Eoxin D_{4}
- Names: IUPAC name S-[(6S,7R,8E,10E,12Z,15Z)-19-Carboxy-6-hydroxy-8,10,12,15-nonadecatetraen-7-yl]-L-cysteinylglycine

Identifiers
- CAS Number: 75290-64-1;
- 3D model (JSmol): Interactive image;
- ChEBI: CHEBI:63985;
- ChemSpider: 24822074;
- PubChem CID: 42607304;
- CompTox Dashboard (EPA): DTXSID901032108 ;

Properties
- Chemical formula: C_{25}H_{40}N_{2}O_{6}S
- Molar mass: 496.66 g·mol^{−1}

= Eoxin D4 =

Eoxin D_{4} (EXD_{4}), also known as 14,15-leukotriene D_{4}, is an eoxin. Cells make eoxins by metabolizing arachidonic acid with a 15-lipoxygenase enzyme to form (i.e. 15(S)-HpETE). This product is then converted serially to EXA_{4}, EXC_{4}, EXD_{4}, and EXE_{4} by LTC_{4} synthase, an unidentified gamma-glutamyltransferase, and an unidentified dipeptidase, respectively, in a pathway which appears similar if not identical to the pathway which forms leukotrienes, i.e.
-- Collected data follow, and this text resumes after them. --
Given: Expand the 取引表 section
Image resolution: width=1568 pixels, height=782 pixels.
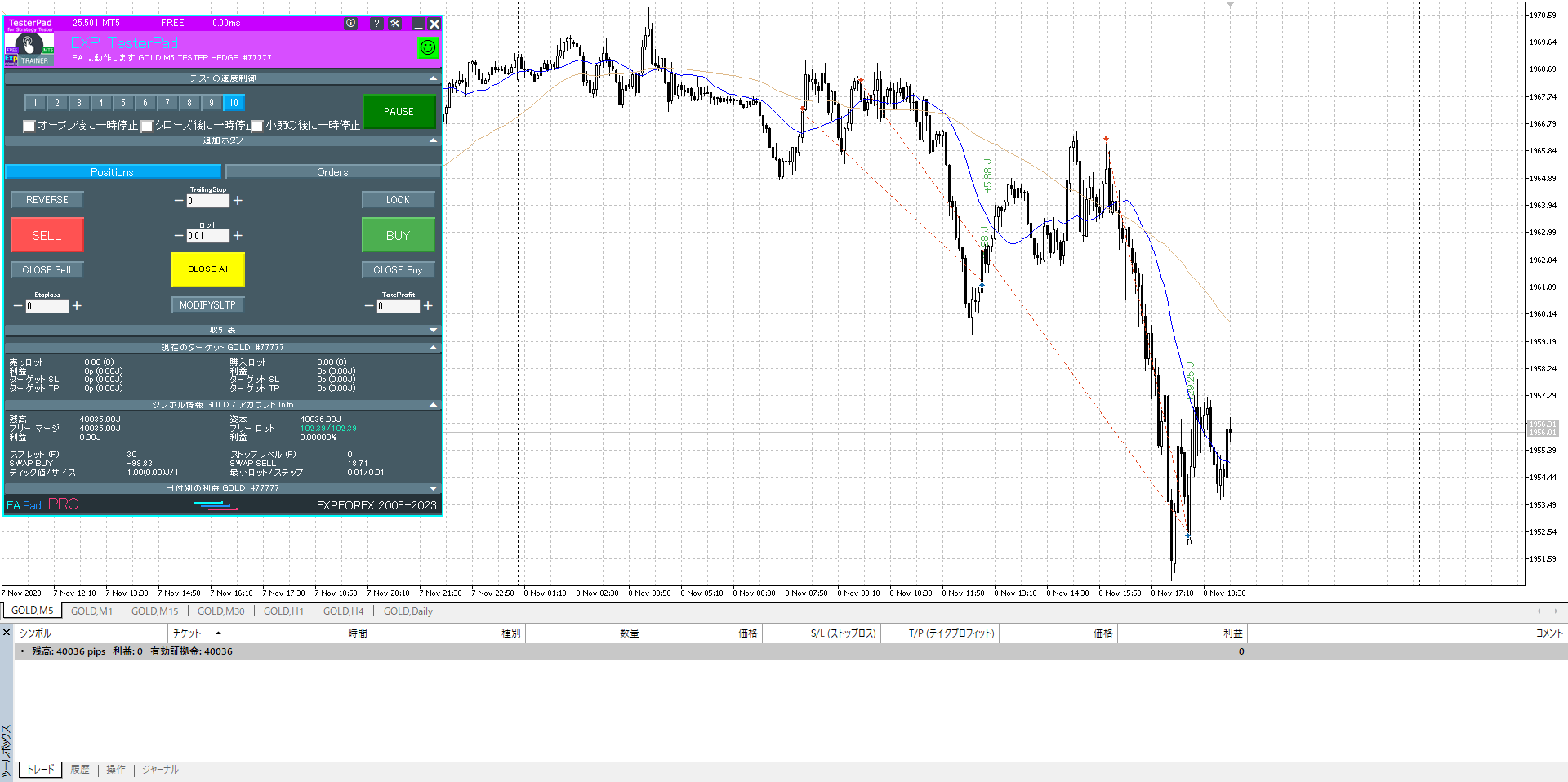Looking at the screenshot, I should point(433,330).

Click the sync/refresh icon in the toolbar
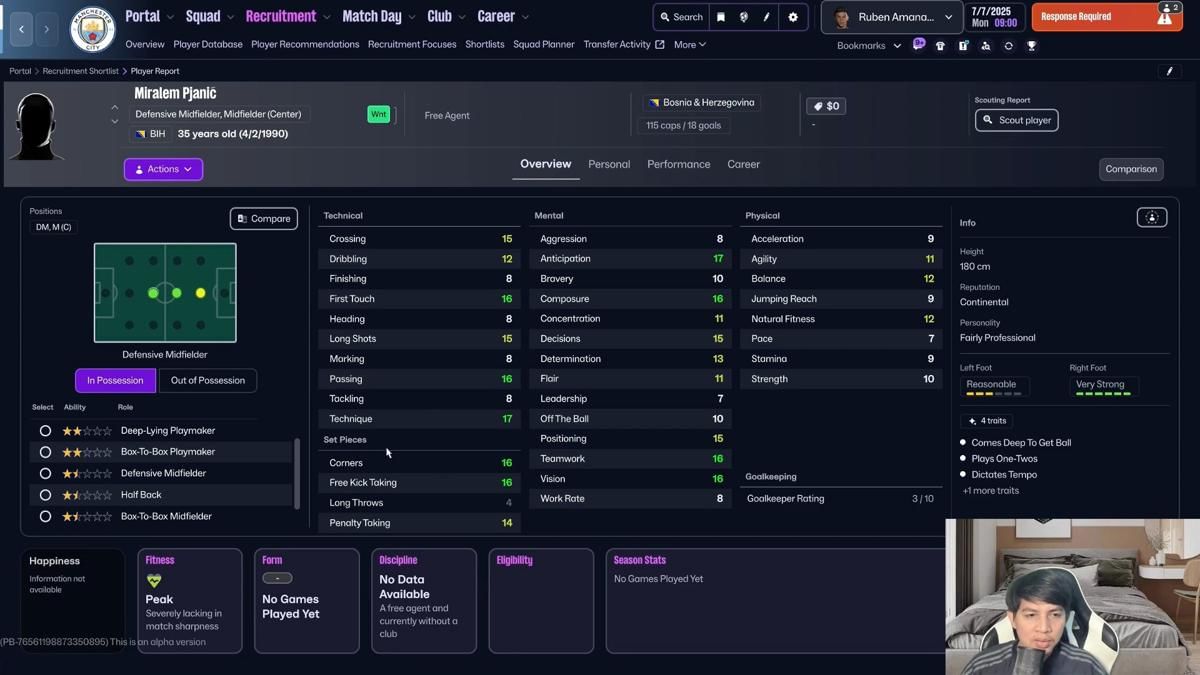[x=1008, y=45]
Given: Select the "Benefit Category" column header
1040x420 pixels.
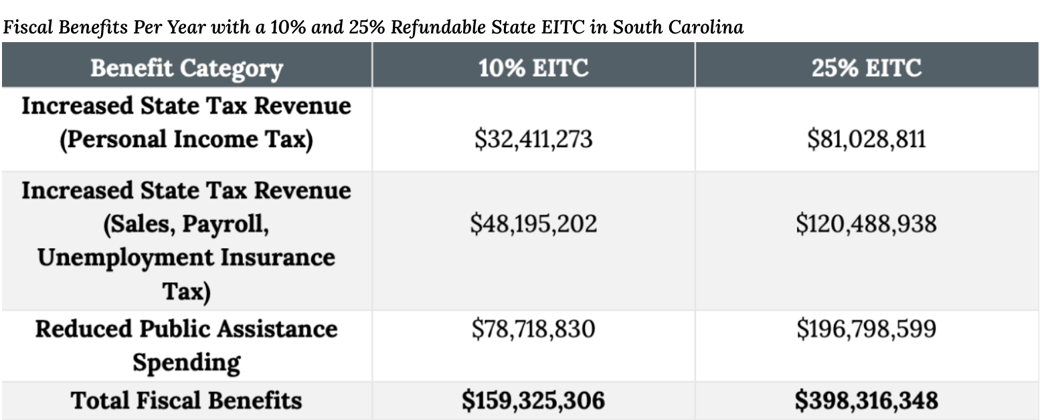Looking at the screenshot, I should click(x=186, y=68).

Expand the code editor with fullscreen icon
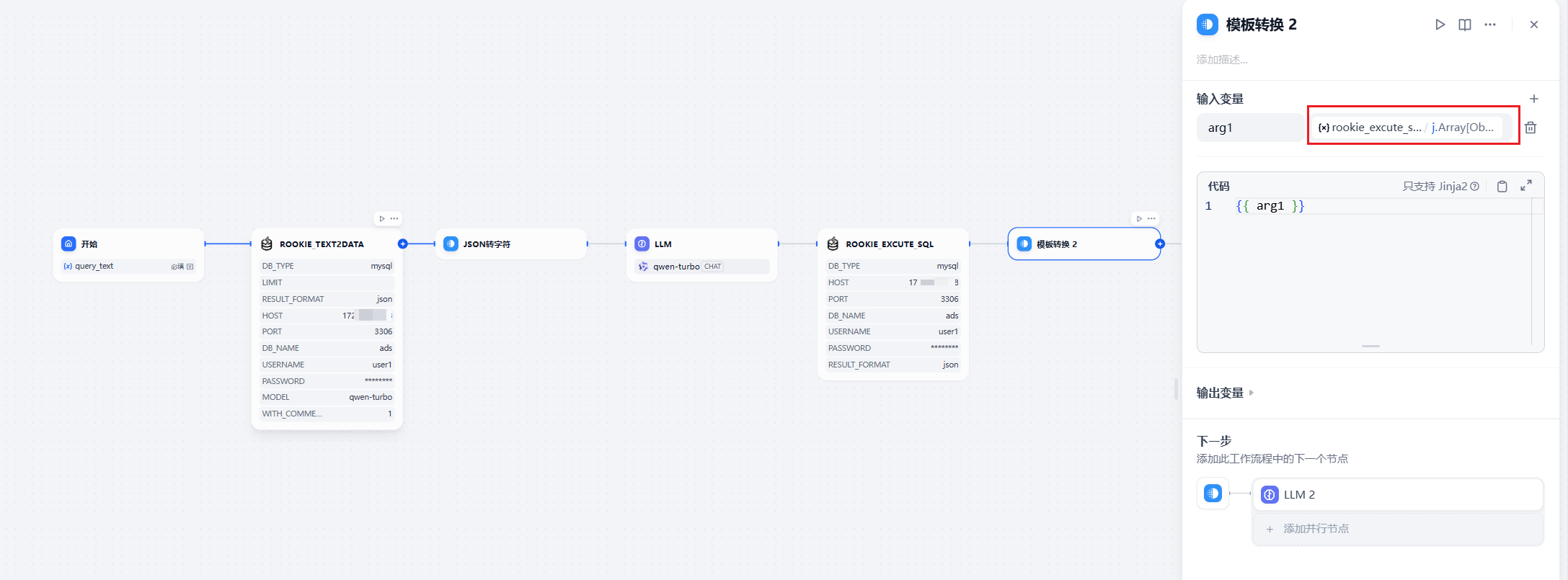(x=1526, y=185)
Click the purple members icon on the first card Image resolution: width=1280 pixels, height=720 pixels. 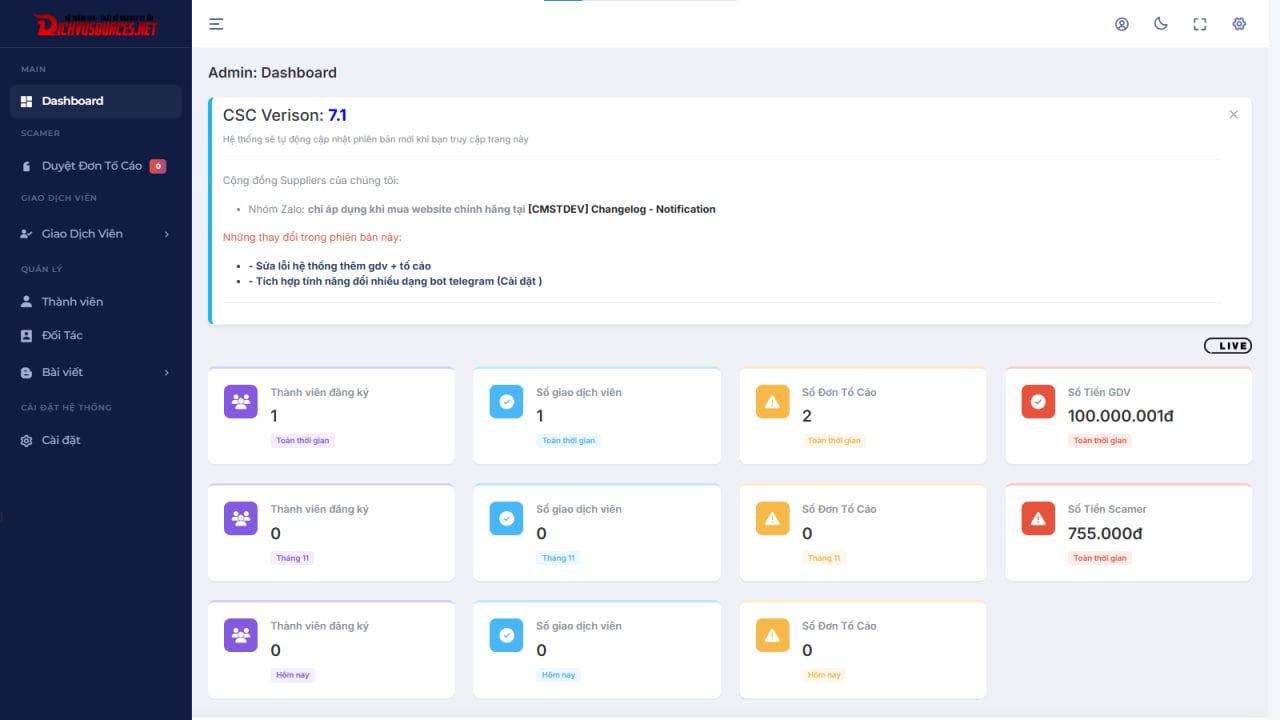coord(241,401)
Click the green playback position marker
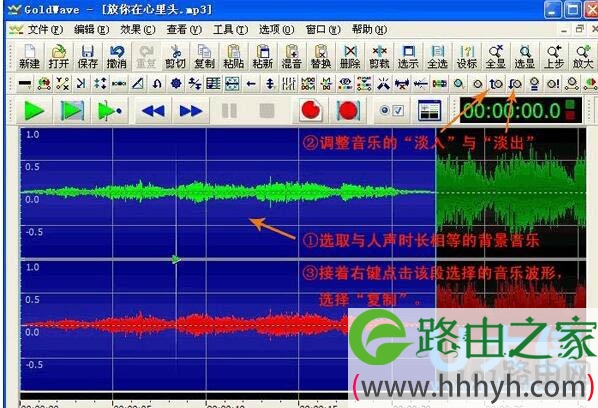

LTA_{4}, LTC_{4}, LTD_{4}, and LTE_{4}. This pathway is schematically shown as follows:

Arachidonic acid + O_{2} → 15(S)-HpETE → EXA_{4} → EXC_{4} → EXD_{4} → EXE_{4}

EXA_{4} is viewed as an intracellular-bound, short-lived intermediate which is rapidly metabolized to the downstream eoxins. The eoxins downstream of EXA_{4} are secreted from their parent cells and, it is proposed but not yet proven, serve to regulate allergic responses and the development of certain cancers (see eoxins).